- [What is being asked]: The pictures do not go in the copy. Reproduce the rest of the entries exactly.

*** Study material ***

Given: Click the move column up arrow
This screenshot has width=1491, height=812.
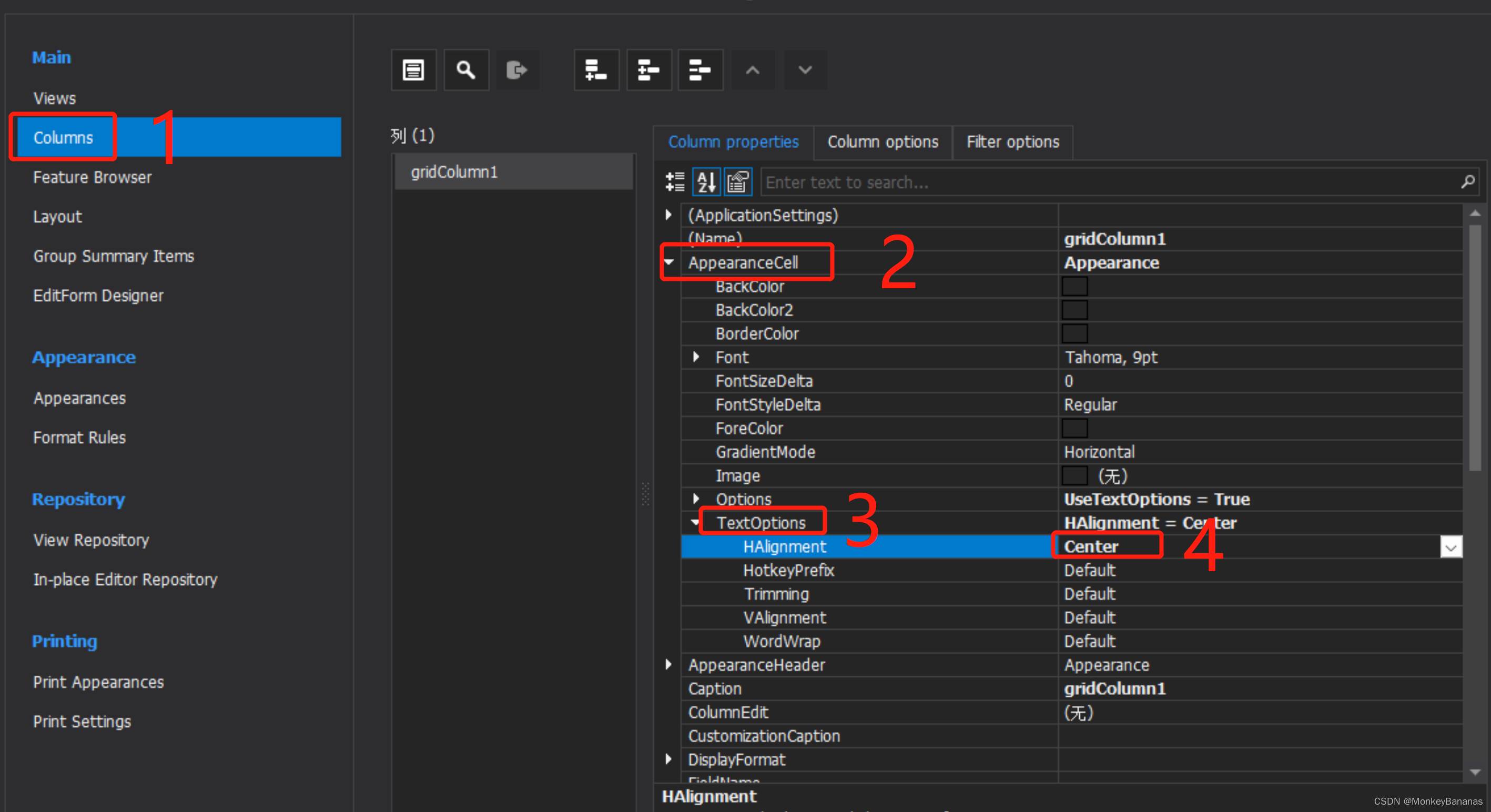Looking at the screenshot, I should [752, 70].
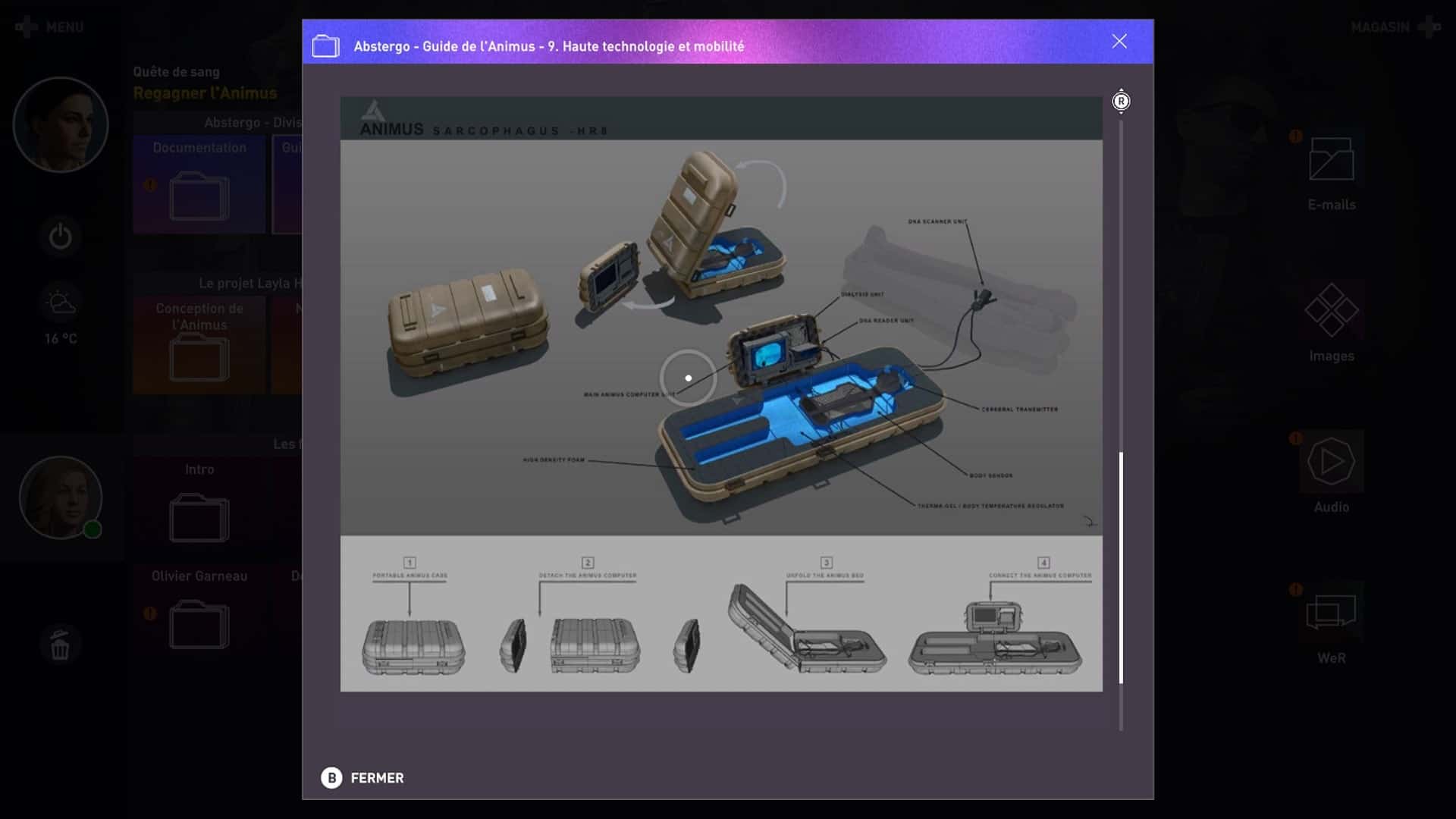This screenshot has height=819, width=1456.
Task: Click the B button icon beside FERMER
Action: point(331,778)
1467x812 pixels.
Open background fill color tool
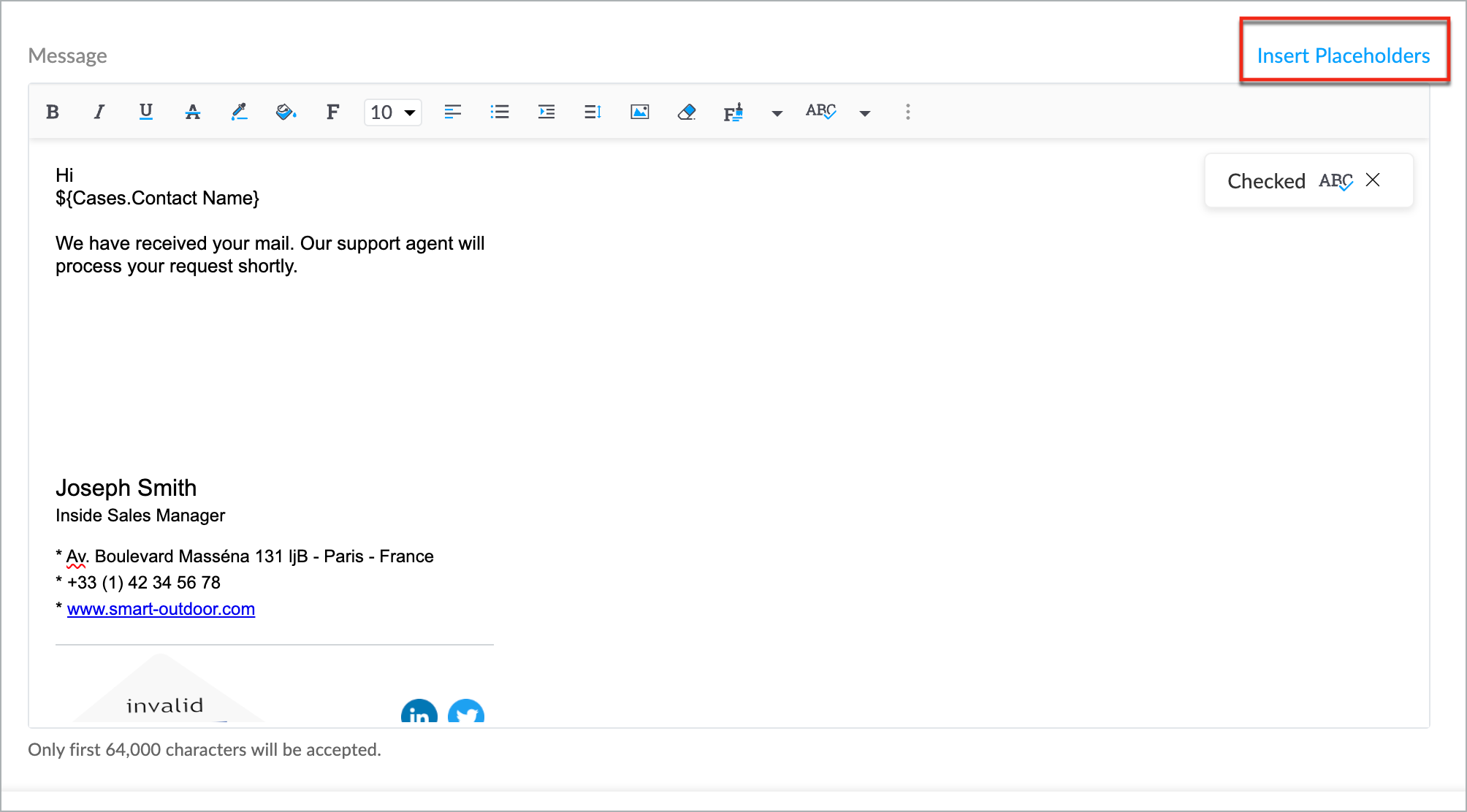286,112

*** End of Study material ***

- [Solution to this problem]:
Given: Click the move column up arrow
This screenshot has width=1491, height=812.
Looking at the screenshot, I should [752, 70].
This screenshot has height=819, width=1456.
Task: Click the B button icon beside FERMER
Action: point(331,778)
1467x812 pixels.
Open background fill color tool
286,112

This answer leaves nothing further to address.